(EXERCISE INPUTS begins)

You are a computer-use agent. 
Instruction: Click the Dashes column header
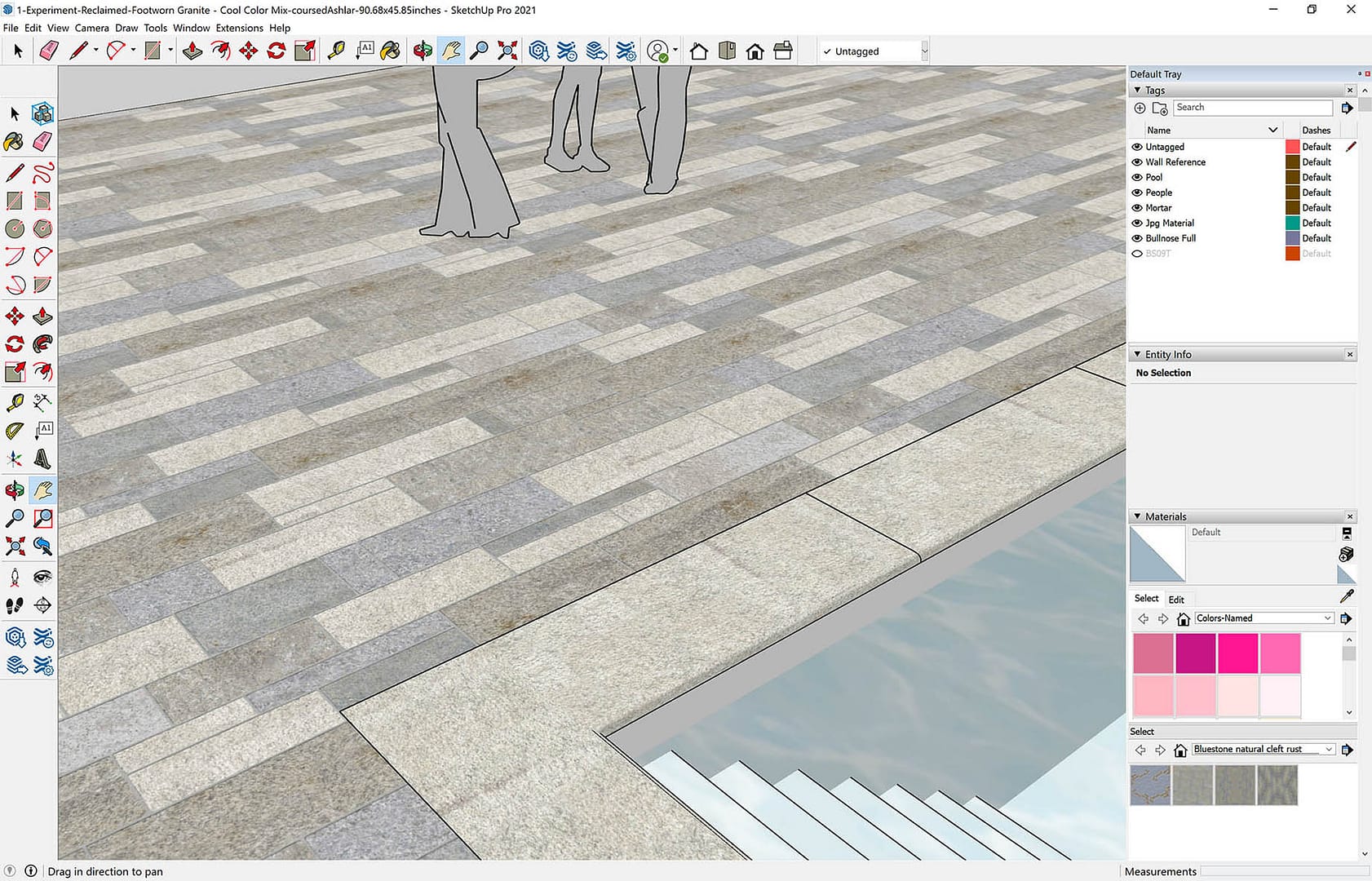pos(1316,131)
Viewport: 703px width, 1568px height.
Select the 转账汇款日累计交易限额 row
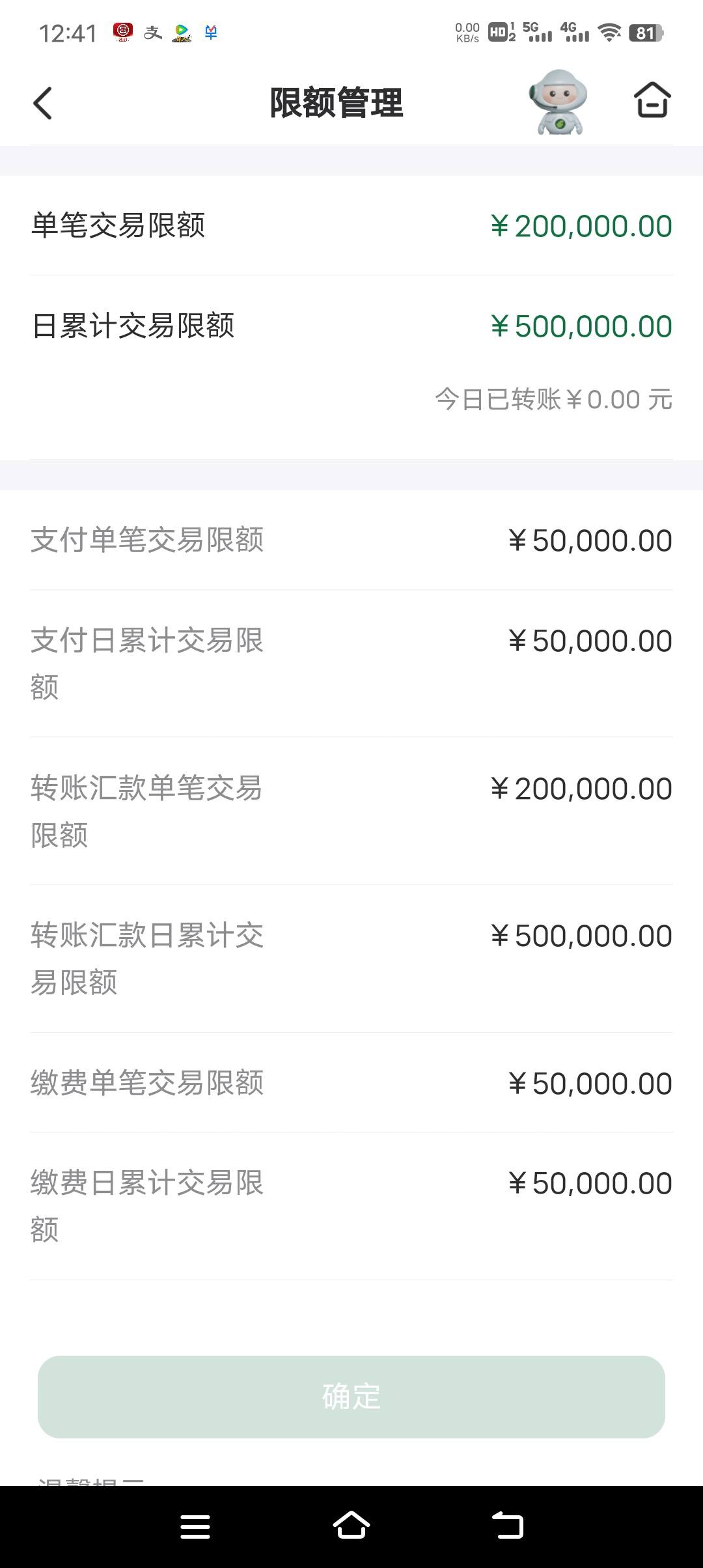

(EXERCISE INPUTS ends)

PROBLEM DETAILS:
Reproduce the material word for word. Skip every picture it holds.

COMPLETED TASK:
You are a computer-use agent. 
Instruction: Click the Dashes column header
pos(1316,131)
Viewport: 703px width, 1568px height.
Select the 转账汇款日累计交易限额 row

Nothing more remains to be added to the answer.